_Pixel coordinate grounding data_.
"""
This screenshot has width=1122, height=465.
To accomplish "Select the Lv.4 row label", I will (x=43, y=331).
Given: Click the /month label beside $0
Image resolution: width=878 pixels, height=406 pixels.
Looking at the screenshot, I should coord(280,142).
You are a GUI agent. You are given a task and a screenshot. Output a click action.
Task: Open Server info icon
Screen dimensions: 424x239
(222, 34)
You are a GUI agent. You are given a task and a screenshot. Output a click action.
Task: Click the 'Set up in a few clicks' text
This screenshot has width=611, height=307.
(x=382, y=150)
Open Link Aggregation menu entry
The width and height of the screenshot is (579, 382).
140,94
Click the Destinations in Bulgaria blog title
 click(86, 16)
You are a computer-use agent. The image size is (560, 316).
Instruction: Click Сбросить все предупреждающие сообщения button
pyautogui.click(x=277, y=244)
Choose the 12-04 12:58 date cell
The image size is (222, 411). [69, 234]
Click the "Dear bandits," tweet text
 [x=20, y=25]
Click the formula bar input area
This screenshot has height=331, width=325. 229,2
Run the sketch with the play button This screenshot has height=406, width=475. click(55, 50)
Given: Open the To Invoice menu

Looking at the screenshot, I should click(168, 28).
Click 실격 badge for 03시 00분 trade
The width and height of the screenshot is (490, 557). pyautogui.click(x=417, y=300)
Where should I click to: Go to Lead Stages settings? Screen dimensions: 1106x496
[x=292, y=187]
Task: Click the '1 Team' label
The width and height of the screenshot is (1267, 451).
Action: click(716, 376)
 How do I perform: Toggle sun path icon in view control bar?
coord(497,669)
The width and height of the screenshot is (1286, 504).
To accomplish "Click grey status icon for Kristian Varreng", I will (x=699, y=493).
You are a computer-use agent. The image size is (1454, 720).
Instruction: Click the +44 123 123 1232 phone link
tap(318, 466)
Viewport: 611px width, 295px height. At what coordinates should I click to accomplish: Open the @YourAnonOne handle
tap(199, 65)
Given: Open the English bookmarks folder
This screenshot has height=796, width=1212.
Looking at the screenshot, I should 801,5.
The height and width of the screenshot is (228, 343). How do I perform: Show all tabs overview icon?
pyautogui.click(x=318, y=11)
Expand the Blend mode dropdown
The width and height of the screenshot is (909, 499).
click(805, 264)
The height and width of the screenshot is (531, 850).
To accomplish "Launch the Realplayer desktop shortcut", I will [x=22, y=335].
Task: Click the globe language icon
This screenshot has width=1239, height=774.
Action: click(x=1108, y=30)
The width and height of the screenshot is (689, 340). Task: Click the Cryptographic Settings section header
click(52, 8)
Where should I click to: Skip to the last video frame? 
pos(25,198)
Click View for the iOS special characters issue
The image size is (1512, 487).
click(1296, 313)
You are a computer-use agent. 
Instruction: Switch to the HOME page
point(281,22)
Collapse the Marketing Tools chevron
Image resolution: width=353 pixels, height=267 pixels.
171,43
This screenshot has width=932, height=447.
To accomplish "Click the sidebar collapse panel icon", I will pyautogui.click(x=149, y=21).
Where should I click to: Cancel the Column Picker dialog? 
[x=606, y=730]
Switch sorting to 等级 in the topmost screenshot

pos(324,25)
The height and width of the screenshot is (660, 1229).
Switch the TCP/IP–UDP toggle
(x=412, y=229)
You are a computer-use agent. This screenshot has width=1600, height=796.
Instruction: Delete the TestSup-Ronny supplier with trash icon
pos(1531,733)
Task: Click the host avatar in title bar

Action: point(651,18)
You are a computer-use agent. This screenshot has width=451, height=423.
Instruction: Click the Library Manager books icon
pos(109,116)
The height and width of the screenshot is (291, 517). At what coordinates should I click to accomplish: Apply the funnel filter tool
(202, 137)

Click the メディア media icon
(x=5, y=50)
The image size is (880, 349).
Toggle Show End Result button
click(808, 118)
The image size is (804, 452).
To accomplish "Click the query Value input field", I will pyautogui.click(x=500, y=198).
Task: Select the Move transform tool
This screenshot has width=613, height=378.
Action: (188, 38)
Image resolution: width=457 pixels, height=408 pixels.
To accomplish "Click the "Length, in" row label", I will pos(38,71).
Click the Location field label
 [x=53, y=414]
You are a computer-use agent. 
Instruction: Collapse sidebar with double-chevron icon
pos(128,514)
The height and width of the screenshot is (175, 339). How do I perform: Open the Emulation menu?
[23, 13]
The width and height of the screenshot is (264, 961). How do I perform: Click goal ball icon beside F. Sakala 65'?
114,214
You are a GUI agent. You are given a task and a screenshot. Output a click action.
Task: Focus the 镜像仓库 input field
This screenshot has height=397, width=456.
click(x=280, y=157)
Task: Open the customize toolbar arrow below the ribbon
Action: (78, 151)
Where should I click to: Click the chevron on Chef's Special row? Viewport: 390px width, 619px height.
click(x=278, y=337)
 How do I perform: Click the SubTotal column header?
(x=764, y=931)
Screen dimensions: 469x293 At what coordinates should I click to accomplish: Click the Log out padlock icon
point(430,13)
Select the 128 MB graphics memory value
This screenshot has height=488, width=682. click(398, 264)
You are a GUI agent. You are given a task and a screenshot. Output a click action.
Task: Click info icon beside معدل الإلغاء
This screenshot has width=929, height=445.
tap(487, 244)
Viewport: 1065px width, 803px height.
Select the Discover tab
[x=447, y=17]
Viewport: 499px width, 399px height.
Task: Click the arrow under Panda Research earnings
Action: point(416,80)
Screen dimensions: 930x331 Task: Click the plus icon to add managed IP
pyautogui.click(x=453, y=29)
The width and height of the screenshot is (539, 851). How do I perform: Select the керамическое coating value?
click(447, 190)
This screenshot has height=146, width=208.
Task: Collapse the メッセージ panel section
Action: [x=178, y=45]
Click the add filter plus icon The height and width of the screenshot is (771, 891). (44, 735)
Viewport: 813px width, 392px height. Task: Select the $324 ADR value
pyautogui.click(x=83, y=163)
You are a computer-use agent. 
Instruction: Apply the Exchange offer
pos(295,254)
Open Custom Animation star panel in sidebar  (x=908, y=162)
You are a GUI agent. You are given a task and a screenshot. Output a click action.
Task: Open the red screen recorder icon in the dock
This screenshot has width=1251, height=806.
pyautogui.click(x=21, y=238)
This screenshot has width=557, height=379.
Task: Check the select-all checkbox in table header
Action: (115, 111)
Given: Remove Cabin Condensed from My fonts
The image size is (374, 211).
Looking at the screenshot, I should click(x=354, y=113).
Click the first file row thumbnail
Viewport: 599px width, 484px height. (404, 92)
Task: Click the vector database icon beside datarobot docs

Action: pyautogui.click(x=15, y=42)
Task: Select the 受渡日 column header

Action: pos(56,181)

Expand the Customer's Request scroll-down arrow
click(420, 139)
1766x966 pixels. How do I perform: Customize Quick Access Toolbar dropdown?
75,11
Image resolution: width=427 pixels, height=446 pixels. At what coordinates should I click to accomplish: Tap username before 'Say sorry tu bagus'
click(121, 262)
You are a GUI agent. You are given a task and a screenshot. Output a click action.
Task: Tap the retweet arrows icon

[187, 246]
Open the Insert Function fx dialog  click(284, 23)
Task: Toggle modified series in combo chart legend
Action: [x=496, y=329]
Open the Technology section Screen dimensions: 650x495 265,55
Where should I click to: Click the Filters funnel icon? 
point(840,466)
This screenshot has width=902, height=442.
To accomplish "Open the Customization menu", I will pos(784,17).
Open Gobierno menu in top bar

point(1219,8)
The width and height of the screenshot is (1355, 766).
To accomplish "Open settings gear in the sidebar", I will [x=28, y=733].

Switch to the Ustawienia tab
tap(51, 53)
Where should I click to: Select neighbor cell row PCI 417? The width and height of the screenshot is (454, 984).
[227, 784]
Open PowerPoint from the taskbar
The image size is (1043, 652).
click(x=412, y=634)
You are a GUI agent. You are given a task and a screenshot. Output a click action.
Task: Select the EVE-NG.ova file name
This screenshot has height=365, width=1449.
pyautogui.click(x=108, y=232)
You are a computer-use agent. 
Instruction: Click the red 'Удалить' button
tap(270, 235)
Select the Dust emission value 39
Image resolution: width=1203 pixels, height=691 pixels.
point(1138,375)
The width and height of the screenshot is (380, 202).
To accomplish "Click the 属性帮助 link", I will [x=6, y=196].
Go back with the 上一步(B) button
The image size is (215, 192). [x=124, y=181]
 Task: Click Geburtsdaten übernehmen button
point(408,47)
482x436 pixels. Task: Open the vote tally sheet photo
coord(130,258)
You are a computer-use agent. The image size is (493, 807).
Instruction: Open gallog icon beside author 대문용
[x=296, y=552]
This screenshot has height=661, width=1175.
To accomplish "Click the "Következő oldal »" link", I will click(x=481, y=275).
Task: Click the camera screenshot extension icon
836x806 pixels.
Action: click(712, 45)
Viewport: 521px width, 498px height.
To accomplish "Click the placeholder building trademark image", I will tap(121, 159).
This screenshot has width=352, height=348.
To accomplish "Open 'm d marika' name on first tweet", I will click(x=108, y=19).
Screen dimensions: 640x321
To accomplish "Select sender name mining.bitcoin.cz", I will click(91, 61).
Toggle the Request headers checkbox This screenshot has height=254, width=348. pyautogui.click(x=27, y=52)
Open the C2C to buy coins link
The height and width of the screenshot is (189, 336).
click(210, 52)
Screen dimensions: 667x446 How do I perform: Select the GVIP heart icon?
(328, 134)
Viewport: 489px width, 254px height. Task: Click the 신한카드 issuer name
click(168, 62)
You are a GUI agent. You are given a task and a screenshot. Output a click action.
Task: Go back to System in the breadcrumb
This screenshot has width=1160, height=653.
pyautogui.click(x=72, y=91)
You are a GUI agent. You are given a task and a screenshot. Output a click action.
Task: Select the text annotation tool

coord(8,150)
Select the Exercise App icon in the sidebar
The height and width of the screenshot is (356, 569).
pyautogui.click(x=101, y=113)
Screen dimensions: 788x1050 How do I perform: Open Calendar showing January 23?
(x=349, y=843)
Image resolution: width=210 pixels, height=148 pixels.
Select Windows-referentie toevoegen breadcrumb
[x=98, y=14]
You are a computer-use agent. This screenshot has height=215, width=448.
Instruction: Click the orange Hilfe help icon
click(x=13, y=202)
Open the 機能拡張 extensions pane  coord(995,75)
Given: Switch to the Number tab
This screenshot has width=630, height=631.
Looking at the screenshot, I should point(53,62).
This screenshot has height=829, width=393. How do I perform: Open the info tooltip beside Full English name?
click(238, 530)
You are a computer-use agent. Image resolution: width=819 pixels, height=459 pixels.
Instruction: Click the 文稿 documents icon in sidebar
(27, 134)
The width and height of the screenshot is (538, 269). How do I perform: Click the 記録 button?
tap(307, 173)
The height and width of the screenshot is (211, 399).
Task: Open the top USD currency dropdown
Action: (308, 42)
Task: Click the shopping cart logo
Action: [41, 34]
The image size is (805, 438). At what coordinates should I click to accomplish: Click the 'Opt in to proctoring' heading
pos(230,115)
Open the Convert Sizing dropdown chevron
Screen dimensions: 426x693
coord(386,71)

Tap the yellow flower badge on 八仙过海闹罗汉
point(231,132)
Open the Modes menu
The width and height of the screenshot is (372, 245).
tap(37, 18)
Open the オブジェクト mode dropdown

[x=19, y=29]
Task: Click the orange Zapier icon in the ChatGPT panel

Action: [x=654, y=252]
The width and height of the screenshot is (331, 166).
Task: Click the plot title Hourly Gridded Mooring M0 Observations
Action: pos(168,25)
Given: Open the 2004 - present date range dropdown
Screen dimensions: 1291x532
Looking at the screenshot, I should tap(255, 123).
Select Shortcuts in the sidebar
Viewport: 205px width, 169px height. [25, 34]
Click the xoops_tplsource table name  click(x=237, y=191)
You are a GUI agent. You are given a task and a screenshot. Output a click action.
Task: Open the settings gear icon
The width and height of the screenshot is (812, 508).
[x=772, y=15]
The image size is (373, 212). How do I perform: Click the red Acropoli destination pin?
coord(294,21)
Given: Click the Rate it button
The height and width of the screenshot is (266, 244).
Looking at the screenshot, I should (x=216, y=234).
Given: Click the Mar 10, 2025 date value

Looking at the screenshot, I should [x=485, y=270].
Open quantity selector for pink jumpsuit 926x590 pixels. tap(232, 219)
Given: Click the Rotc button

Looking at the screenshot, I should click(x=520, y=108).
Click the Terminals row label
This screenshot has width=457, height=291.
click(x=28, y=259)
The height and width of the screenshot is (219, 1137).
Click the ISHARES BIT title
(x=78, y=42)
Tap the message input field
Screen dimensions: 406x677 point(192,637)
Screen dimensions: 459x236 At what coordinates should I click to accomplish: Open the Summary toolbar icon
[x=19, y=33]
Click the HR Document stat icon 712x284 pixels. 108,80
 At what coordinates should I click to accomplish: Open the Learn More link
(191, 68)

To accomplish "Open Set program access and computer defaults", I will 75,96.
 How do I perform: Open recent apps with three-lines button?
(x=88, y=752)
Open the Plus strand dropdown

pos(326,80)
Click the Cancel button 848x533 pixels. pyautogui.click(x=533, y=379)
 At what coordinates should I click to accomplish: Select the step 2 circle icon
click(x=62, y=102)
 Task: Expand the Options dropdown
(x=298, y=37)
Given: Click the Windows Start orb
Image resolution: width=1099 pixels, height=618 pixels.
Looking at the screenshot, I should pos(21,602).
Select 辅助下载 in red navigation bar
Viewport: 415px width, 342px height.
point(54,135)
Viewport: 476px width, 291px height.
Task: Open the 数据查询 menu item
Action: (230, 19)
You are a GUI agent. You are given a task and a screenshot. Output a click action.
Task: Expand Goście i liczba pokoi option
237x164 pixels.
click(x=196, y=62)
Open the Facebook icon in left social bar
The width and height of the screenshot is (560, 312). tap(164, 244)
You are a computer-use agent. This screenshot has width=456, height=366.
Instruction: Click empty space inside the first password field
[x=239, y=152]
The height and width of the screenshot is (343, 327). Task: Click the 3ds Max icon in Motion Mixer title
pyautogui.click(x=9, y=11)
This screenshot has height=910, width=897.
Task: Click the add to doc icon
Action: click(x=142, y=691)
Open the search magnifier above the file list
"""
_Work order_.
Start with the line that contains "The height and width of the screenshot is (343, 327).", end with the last line of the entries, and please retype every line in that span exactly, with no others.

_Written reply_.
The height and width of the screenshot is (343, 327). Task: Click the 3ds Max icon in Motion Mixer title
pyautogui.click(x=9, y=11)
This screenshot has height=910, width=897.
Task: Click the add to doc icon
Action: click(x=142, y=691)
Open the search magnifier above the file list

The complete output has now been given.